A leading Arab film director has spoken out against anti-Semitism pervading the Arab world, as reported by The Algemeiner. French-Tunisian film director Said Ben Said was pulled from the jury of the 28th Carthage Film Festival over his previous work with Israelis.
It is interesting that he was canned for his connection with Israeli film director Nadav Lapid, rather than Roman Polanski, who raped a 13-year-old girl.
But Said Ben Said did not blame the Carthage Film Festival, who he said “was probably right to spare both themselves and me a media lynching.”
Instead, in an op-ed in Le Monde, he slammed the Arab world for what he regards as institutionalized and widespread anti-Semitism.
“No one can deny the misery of the Palestinian people, but it must be admitted that the Arab world is, in its majority, antisemitic,” he wrote. “This hatred of Jews has redoubled in intensity and depth not because of the Arab-Israeli conflict, but with the rise of a certain vision of Islam.”

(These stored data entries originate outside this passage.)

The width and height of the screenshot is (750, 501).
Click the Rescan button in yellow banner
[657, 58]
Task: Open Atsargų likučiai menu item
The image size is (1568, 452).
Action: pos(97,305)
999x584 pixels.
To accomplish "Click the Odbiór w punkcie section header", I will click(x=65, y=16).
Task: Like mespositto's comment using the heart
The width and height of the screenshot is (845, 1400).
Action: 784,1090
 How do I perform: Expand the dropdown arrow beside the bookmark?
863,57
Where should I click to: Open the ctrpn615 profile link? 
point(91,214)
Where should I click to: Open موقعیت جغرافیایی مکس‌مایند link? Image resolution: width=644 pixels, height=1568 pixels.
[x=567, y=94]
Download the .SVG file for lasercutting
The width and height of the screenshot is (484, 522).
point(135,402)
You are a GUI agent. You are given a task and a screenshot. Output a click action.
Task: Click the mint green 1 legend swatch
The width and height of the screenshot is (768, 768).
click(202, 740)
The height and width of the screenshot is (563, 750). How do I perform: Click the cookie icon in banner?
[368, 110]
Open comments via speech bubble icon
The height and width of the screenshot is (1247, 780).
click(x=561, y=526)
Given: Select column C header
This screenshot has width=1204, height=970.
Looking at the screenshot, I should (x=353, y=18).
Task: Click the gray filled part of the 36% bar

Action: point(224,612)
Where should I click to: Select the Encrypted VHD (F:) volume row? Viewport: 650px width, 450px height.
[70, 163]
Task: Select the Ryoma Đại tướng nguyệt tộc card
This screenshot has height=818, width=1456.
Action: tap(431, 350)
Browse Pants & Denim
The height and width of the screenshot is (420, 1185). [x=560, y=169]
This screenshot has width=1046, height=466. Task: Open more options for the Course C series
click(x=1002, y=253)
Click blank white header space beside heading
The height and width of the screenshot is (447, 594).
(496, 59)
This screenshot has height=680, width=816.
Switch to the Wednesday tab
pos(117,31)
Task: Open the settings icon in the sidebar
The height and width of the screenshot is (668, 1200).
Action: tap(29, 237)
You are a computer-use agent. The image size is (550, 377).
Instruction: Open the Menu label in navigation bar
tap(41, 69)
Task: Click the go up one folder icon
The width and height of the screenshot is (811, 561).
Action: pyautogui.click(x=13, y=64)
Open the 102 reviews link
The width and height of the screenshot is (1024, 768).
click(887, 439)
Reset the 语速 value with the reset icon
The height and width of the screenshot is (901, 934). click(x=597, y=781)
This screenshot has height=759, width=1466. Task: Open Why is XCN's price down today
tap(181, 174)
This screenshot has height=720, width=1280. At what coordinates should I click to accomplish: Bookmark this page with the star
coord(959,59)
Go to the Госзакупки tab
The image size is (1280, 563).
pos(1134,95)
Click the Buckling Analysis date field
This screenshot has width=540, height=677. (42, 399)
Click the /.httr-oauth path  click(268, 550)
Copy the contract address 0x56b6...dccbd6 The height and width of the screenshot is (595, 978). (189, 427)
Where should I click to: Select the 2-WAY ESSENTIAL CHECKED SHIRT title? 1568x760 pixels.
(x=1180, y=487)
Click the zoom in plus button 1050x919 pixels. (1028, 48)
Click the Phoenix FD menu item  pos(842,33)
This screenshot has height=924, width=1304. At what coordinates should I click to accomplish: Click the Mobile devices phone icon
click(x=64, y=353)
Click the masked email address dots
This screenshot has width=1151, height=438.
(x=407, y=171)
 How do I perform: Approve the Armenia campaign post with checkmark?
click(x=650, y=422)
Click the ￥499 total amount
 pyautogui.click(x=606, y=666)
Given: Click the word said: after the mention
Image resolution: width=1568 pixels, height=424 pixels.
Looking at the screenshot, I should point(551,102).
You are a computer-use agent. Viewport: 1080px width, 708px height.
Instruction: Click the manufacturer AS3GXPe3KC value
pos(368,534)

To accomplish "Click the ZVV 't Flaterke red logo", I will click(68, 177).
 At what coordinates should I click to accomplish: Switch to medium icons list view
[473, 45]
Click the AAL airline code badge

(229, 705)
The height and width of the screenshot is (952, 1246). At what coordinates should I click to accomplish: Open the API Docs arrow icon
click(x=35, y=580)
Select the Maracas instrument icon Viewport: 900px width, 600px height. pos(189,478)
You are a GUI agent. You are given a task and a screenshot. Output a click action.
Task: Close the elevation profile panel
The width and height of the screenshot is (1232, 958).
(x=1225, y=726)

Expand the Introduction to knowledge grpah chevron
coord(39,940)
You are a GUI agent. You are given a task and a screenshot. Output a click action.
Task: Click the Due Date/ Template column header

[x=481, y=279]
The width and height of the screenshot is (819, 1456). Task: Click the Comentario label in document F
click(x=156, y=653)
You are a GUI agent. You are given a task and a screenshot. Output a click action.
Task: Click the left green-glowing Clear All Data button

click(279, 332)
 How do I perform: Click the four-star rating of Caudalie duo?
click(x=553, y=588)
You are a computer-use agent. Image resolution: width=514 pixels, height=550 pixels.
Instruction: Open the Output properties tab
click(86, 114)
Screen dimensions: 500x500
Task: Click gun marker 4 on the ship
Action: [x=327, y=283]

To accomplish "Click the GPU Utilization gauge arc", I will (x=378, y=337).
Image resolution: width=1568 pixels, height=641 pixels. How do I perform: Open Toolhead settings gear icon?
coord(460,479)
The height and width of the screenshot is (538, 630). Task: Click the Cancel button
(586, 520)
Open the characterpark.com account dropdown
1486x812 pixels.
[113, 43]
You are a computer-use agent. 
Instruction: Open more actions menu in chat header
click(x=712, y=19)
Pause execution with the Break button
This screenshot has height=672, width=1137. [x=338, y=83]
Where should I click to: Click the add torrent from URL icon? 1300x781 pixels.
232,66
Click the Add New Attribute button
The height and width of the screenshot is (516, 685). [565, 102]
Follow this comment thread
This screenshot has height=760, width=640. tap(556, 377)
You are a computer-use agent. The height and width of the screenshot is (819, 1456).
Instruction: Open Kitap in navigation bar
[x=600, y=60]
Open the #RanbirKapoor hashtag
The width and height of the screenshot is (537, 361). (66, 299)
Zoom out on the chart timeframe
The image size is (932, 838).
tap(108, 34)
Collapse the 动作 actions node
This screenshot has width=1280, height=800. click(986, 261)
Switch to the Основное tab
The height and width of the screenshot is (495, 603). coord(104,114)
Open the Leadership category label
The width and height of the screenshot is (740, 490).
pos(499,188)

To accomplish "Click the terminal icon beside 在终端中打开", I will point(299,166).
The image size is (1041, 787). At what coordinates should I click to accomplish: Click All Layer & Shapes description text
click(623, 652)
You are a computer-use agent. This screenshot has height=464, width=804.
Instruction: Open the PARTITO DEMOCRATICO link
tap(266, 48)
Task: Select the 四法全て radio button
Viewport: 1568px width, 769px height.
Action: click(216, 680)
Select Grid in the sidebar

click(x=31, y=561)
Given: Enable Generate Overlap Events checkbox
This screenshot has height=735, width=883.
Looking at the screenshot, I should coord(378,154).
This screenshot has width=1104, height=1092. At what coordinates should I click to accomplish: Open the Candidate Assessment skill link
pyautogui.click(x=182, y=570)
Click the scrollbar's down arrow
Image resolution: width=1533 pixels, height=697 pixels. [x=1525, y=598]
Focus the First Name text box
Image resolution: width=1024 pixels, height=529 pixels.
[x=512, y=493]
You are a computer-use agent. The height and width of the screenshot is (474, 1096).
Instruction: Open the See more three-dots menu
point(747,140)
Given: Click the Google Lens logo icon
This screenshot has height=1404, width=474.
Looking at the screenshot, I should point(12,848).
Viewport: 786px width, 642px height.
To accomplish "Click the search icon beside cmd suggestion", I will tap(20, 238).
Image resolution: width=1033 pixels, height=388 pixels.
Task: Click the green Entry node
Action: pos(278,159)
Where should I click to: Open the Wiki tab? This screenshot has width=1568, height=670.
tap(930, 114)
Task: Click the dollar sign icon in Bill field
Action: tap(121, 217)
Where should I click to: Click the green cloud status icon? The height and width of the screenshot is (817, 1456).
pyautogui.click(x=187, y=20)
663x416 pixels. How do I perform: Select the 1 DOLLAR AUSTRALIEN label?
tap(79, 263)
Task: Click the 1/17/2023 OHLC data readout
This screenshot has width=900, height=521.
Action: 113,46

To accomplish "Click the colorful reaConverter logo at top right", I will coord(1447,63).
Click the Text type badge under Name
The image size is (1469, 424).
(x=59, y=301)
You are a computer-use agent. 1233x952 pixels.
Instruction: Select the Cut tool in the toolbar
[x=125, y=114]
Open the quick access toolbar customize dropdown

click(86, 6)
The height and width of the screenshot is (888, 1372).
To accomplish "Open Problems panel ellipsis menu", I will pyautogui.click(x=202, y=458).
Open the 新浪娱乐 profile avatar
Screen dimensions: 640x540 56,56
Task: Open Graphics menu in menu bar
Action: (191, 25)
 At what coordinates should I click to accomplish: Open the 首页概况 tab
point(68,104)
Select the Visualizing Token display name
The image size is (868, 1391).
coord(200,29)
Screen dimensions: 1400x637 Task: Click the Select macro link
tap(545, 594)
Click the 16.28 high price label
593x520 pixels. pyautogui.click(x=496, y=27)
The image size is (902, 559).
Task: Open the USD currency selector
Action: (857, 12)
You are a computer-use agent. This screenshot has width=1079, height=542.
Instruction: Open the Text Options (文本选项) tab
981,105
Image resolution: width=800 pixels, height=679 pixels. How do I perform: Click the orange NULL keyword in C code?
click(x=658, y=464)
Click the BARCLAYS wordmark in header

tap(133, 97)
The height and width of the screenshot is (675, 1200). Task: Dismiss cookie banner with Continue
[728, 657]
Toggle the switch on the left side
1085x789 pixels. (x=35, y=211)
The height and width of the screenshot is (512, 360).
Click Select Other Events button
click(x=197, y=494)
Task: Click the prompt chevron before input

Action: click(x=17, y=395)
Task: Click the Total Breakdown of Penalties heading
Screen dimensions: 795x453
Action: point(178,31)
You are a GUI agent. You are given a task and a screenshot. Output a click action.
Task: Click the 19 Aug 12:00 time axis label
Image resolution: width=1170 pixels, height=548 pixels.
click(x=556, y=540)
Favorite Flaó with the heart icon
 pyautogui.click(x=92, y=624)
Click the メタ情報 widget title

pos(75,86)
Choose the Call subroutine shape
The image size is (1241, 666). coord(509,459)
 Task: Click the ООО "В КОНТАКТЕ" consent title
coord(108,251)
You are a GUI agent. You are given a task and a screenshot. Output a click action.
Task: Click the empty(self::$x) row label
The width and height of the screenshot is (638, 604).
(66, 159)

“A Pew Research poll in 2011 found that between 96 and 98 percent of respondents in Egypt, Lebanon, Jordan and the Palestinian territories held hostile views toward Jews, while a global Anti-Defamation League poll in 2015 recorded similar levels of antipathy,” The Algemeiner reported, backing up Ben Said’s assertion. “Even in Tunisia, a relatively liberal nation with a small Jewish population, the ADL found that 86 percent of respondents were anti-Semitic.”
Ben Said is by no means the first person to comment on the prevalence of anti-Semitism in the Arab world. New York Times columnist Bret Stephens has noted the “long-abiding and all-consuming hatred of Israel” prevalent in Arab countries. He chalked this animosity down to anti-Semitism, which he called the “disease of the Arab mind.”